À direita da direita, Marine Le Pen desfruta o momento
No plano internacional, as estrelas conjugam-se: a vitória do Brexit no referendo britânico e a eleição de Donald Trump dão um novo alento ao velho discurso nacionalista. “Desejo que também em França o povo possa virar a mesa à volta da qual as elites têm dividido aquilo que deveria pertencer aos franceses”, disse Marine em entrevista à BBC.
Já noutra entrevista, ao jornal Présent, não fez a coisa por menos: se o fim do século XX ficou marcado pela queda do Muro de Berlim, “o século XXI nasceu com a grande oscilação de equilíbrios que resultam da eleição de Donald Trump”. Le Pen não perdeu a oportunidade para criticar o presidente francês, ao dizer que o norte-americano tem o seu número de telefone, “ao contrário de Hollande”.
A líder da extrema-direita francesa coincide também no elogio à Rússia de Vladimir Putin, cuja política de “protecionismo racional” tem como fim “defender os interesses do seu país e da sua identidade”
Identificada com o discurso do milionário nova-iorquino contra os imigrantes e os acordos de comércio livre, a líder da extrema-direita francesa coincide também no elogio à Rússia de Vladimir Putin, cuja política de “protecionismo racional” tem como fim “defender os interesses do seu país e da sua identidade”.
Dias depois, imaginou um futuro no qual toma as rédeas do Eliseu e se junta a Trump e Putin. “Isso será bom para a paz mundial”. Porquê? Porque, além de estabelecer boas relações com Moscovo, o alinhamento com a estratégia do Kremlin (e, aparentemente, de Trump) no que respeita à guerra na Síria seria decisivo para a resolução do conflito.
No plano doméstico, Marine Le Pen vê as sondagens estamparem-lhe o carimbo para a segunda volta das presidenciais. Seja qual for o cenário. Na pesquisa mais recente (e ampla, com base em mais de 12 mil pessoas que expressaram intenção de ir às urnas), divulgada pelo Le Monde, a candidata da Frente Nacional obtém 27% ou 29% dos votos na primeira volta, caso o oponente republicano seja Juppé ou Sarkozy, respectivamente.

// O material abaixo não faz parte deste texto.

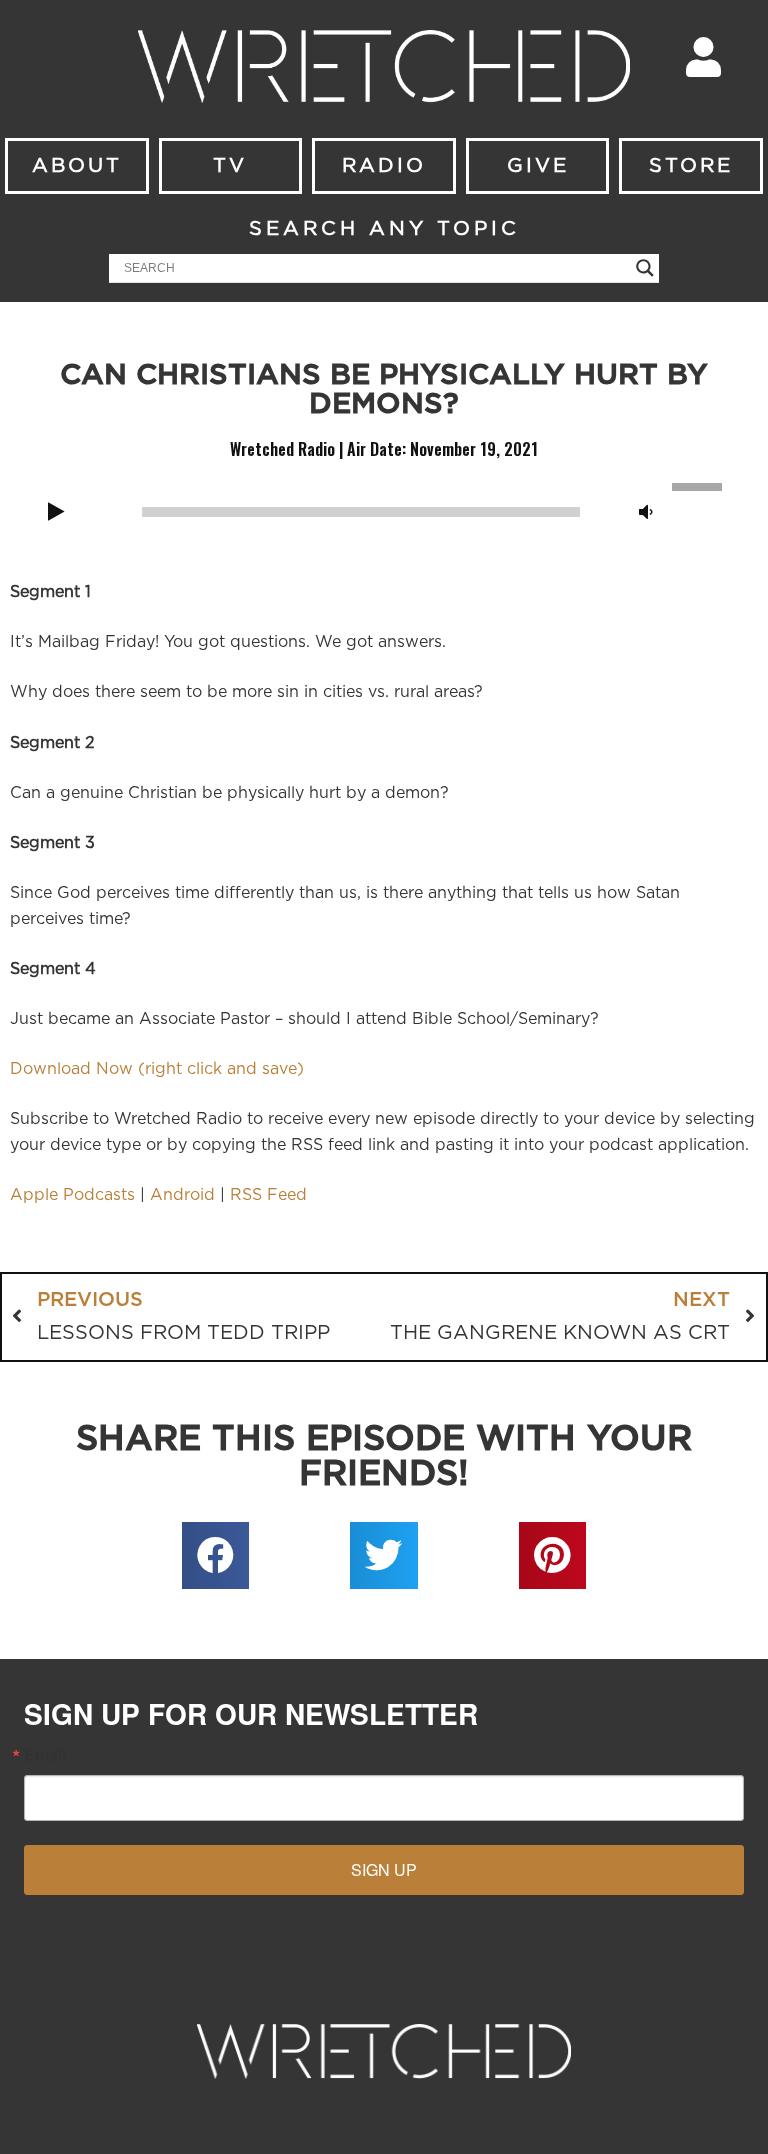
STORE (691, 166)
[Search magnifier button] (645, 268)
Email (45, 1755)
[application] (384, 510)
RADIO (384, 166)
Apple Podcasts (72, 1195)
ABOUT (77, 166)
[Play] (56, 513)
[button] (216, 1556)
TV (230, 166)
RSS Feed (268, 1195)
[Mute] (646, 513)
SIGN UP (384, 1869)
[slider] (700, 485)
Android (182, 1195)
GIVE (538, 166)
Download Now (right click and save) (157, 1069)
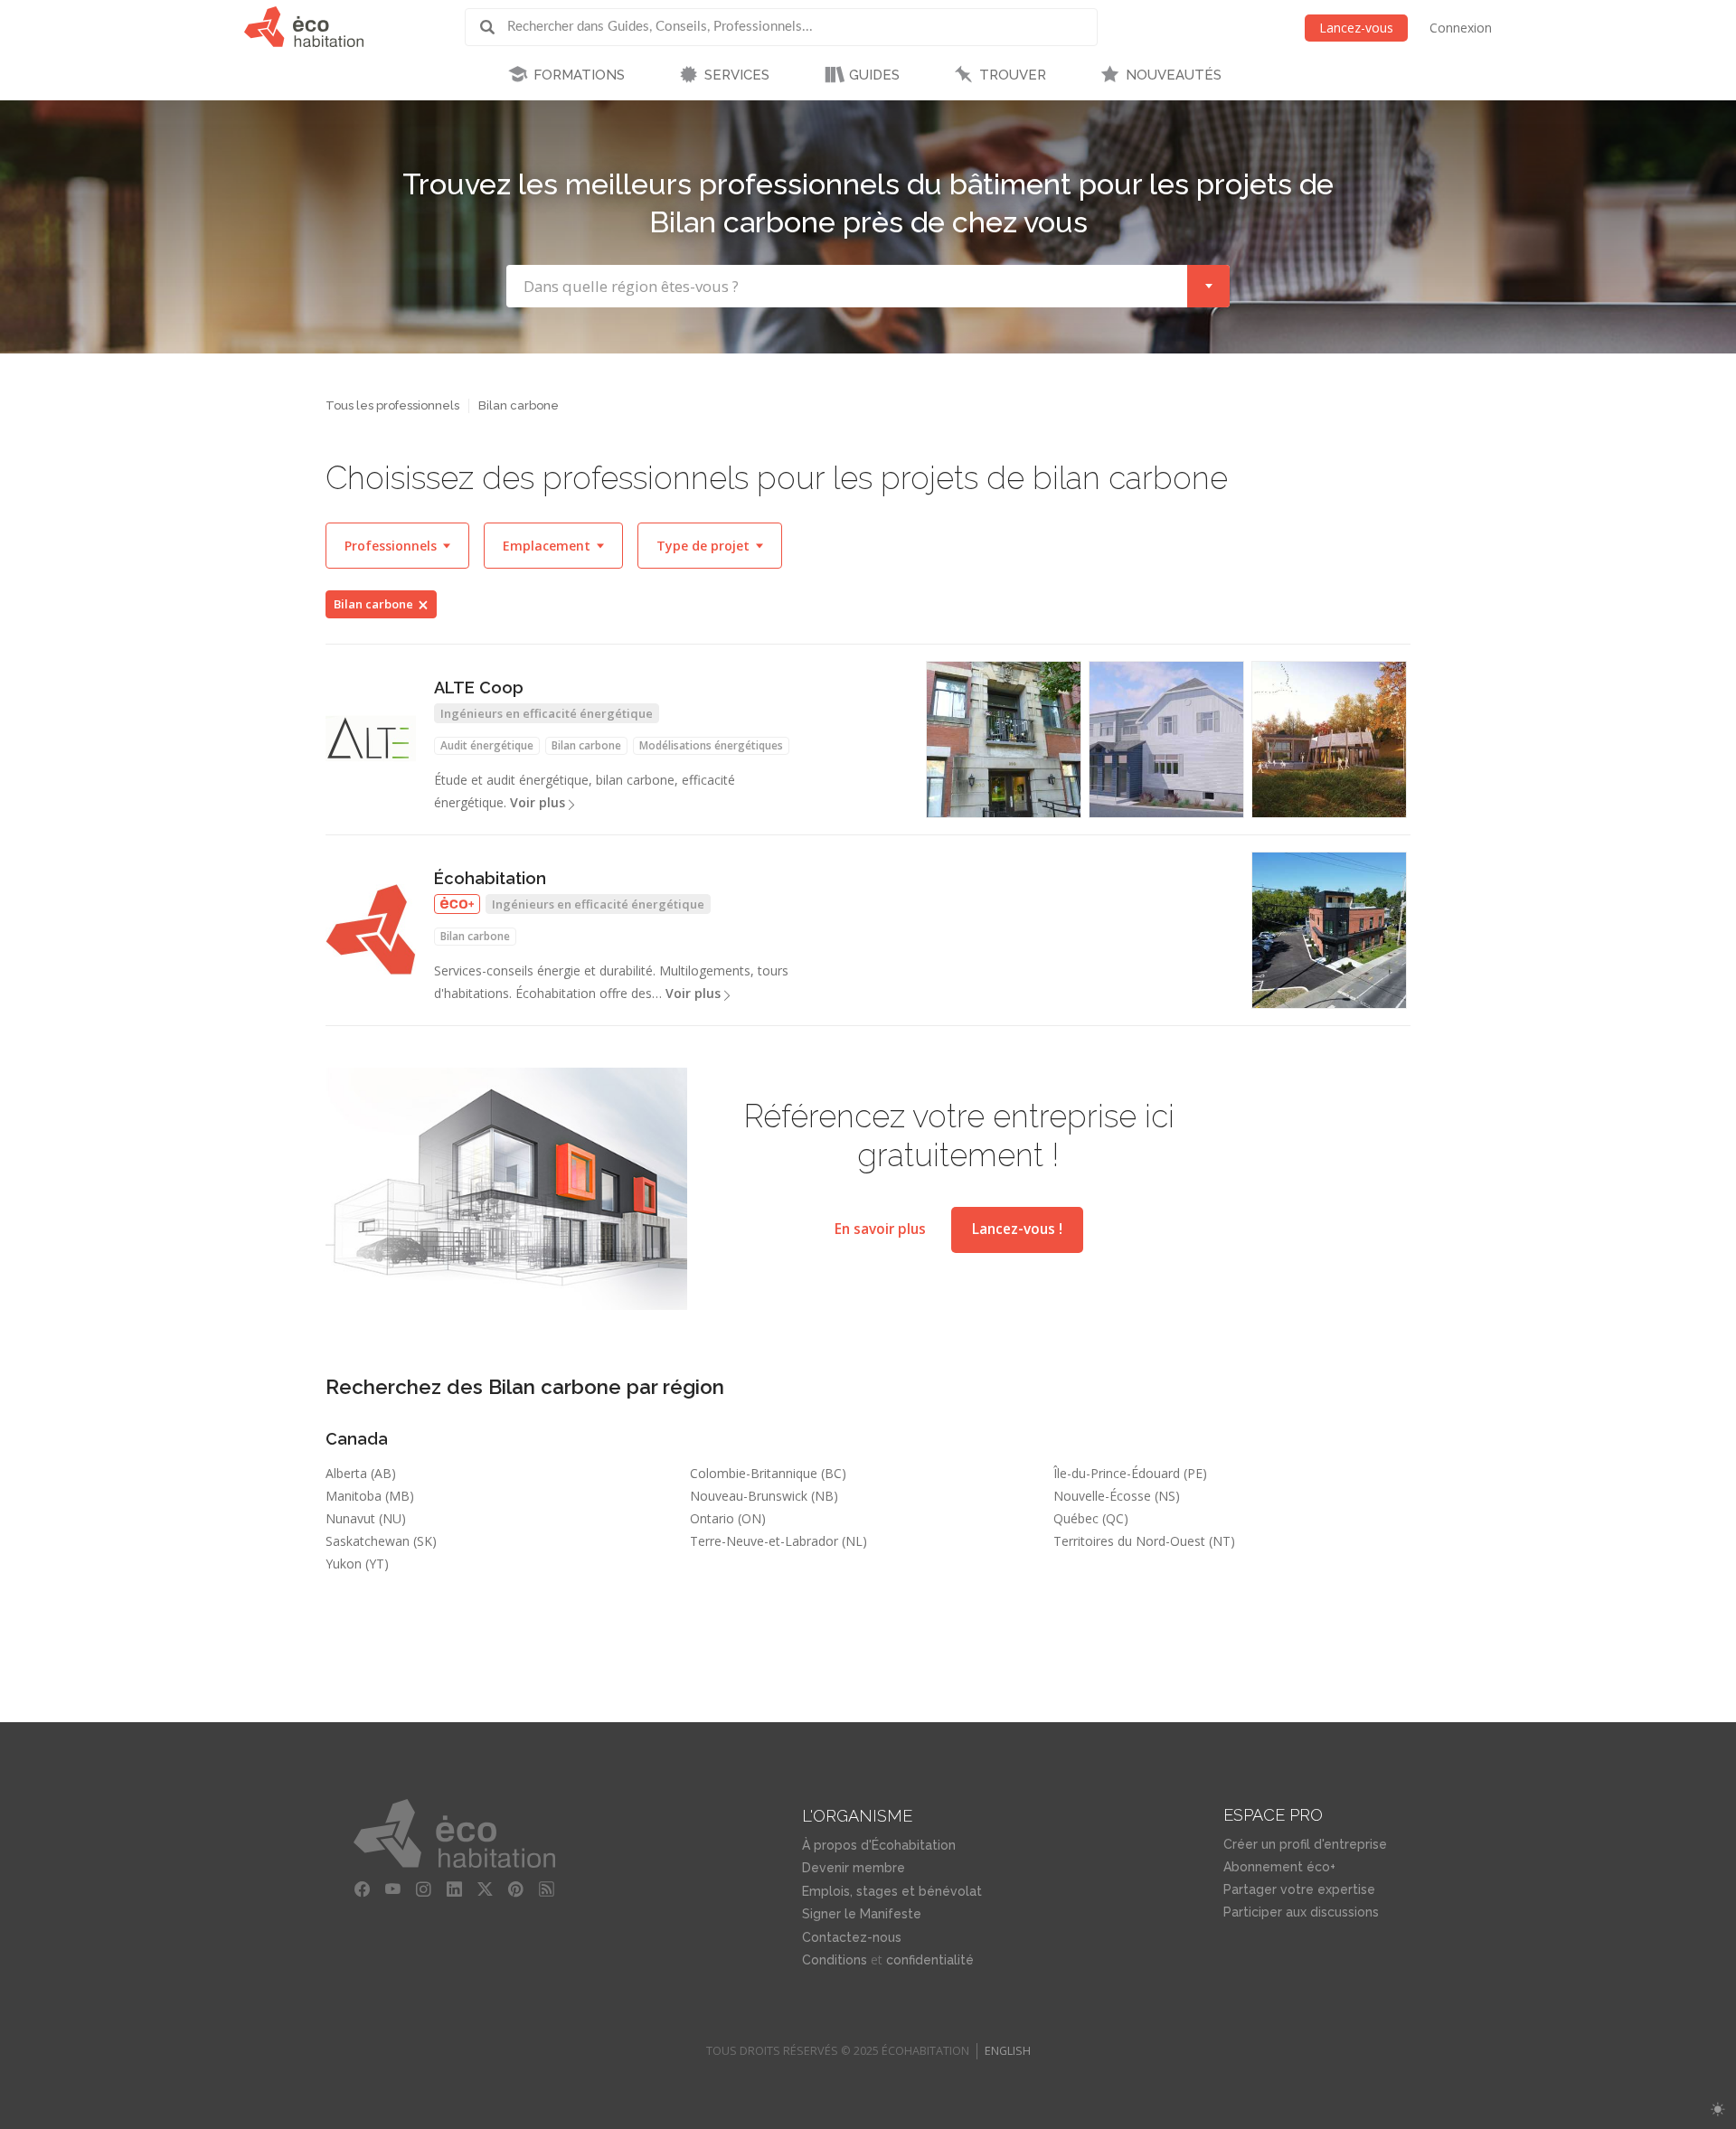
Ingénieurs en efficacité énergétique (546, 713)
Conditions (834, 1960)
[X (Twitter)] (485, 1889)
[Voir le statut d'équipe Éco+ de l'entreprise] (457, 904)
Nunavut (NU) (366, 1518)
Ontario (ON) (728, 1518)
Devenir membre (853, 1868)
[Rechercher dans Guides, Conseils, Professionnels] (493, 27)
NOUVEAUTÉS (1174, 75)
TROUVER (1012, 75)
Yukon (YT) (357, 1563)
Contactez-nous (851, 1937)
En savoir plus (880, 1229)
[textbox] (847, 286)
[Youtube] (393, 1889)
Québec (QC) (1090, 1518)
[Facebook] (362, 1889)
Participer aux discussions (1301, 1912)
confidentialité (930, 1960)
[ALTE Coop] (371, 738)
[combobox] (868, 286)
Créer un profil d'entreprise (1305, 1844)
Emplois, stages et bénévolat (892, 1891)
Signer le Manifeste (861, 1914)
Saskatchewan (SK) (381, 1541)
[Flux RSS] (547, 1889)
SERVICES (736, 75)
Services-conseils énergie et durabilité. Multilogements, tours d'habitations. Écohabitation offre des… (611, 982)
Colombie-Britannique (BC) (768, 1473)
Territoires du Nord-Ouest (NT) (1144, 1541)
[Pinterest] (516, 1889)
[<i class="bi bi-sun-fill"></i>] (1717, 2109)
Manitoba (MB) (370, 1495)
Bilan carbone (373, 604)
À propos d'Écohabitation (879, 1845)
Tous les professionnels (392, 405)
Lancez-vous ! (1017, 1229)
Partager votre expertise (1299, 1889)
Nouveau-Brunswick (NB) (764, 1495)
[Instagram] (424, 1889)
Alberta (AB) (361, 1473)
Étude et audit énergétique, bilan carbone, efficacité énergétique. (584, 791)
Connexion (1460, 27)
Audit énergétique (486, 745)
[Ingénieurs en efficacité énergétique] (1329, 739)
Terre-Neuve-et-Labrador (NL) (778, 1541)
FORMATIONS (579, 75)
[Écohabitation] (371, 929)
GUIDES (874, 75)
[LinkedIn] (454, 1889)
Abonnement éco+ (1279, 1867)
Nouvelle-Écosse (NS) (1116, 1495)
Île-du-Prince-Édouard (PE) (1130, 1473)
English (1008, 2050)
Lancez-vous (1356, 27)
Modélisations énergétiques (711, 745)
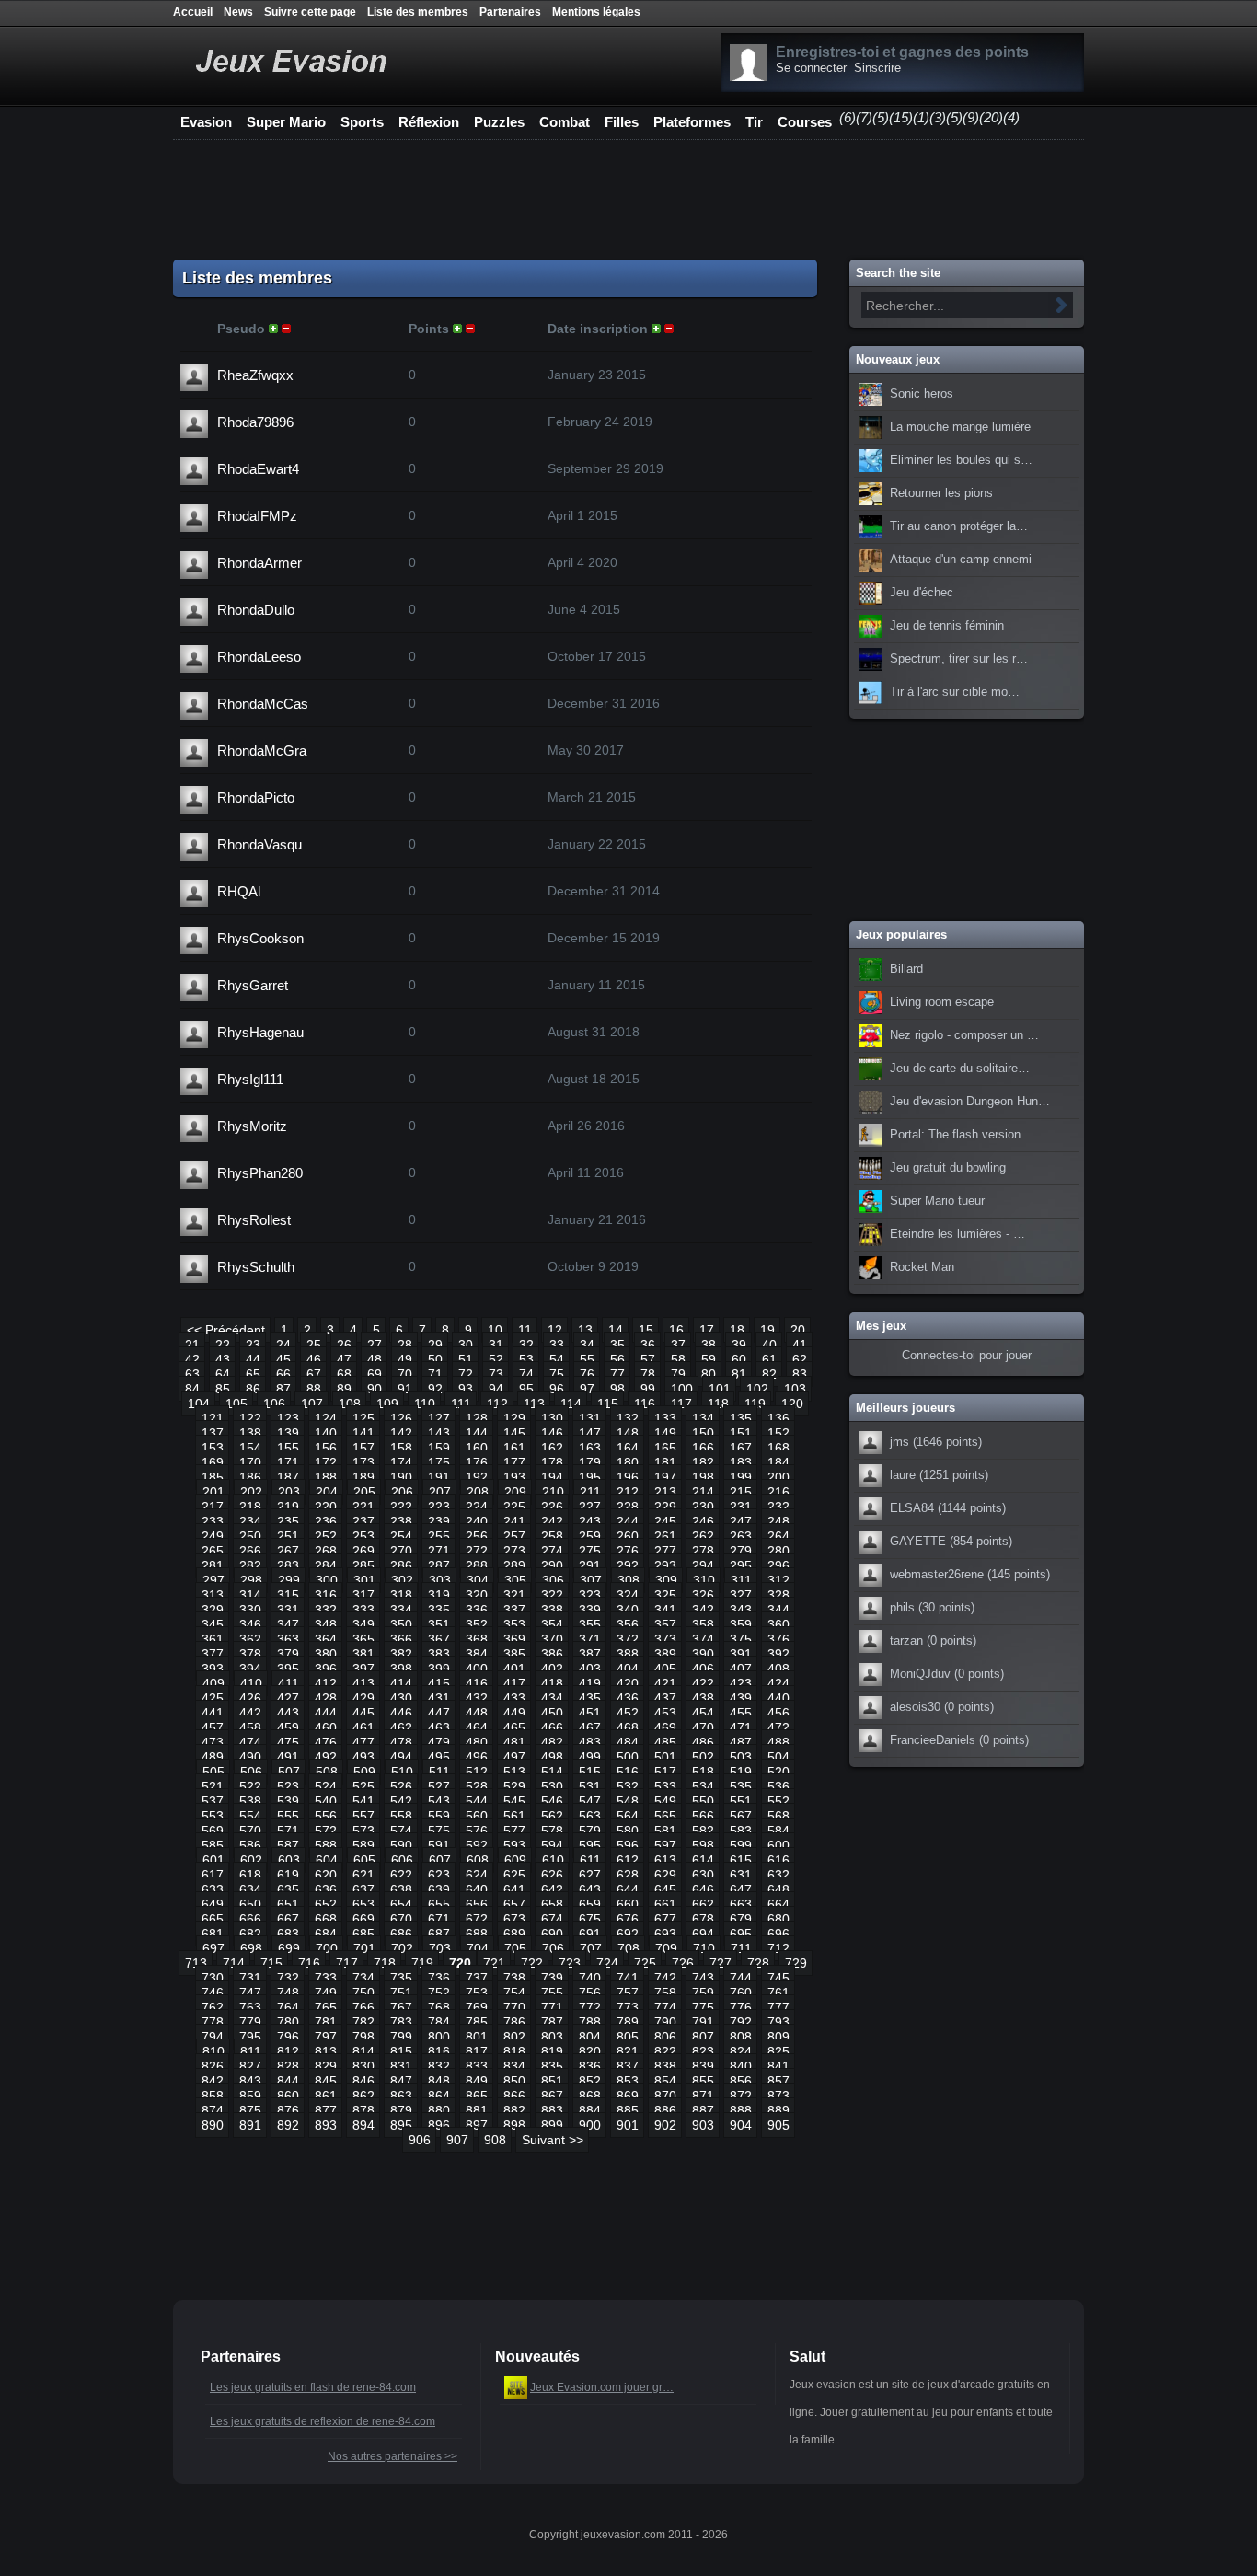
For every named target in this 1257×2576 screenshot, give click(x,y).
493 (363, 1757)
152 (778, 1433)
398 (401, 1668)
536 (778, 1786)
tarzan (906, 1641)
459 (288, 1727)
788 (590, 2022)
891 (250, 2125)
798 (363, 2036)
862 (363, 2095)
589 (363, 1845)
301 (364, 1580)
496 (477, 1757)
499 (590, 1757)
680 (778, 1919)
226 (552, 1506)
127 (439, 1418)
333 (363, 1609)
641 (514, 1889)
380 (326, 1653)
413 (363, 1683)
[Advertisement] (628, 199)
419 (590, 1683)
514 (552, 1771)
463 (439, 1727)
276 (628, 1550)
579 (590, 1830)
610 (553, 1860)
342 (703, 1609)
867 (552, 2095)
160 (477, 1447)
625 (514, 1874)
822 (665, 2051)
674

É de ter em conta que as primárias dos socialistas ainda estão por realizar e ainda não se sabe se é François Hollande se Manuel Valls quem avança. O chefe de Estado continua a agonizar nas sondagens e, se as eleições fossem agora, ficaria atrás do candidato da extrema-esquerda, Jean-Luc Mélenchon, bem como do jovem turco Emmanuel Macron. O actual primeiro-ministro não faria muito melhor, pelo que uma segunda volta entre Marine Le Pen e o vencedor das primárias de direita é o cenário mais provável.
É certo que, noutra avaliação de popularidade, o barómetro de ação política Ipsos/Le Point, Le Pen só olha de cima para Hollande: recolhe 25% de opiniões favoráveis contra 51% de Juppé, 43% de Fillon e 29% de Sarkozy. Mas estes números não tranquilizam o establishment. Antigos primeiros-ministros da direita, como Jean-Pierre Raffarin ou Dominique de Villepin, mostram inquietação. “Desde o Brexit que a linha da frente da razão já não existe. Hoje a madame Le Pen pode ganhar”, afirmou o primeiro, apoiante de Juppé. O segundo, que declarou abster-se nas primárias, também crê na hipótese da vitória da extrema-direita. Aos microfones da France Info, o antigo diplomata afirmou: “O medo e a raiva são os atores principais da democracia e a razão ao serviço das elites já não convence ninguém”.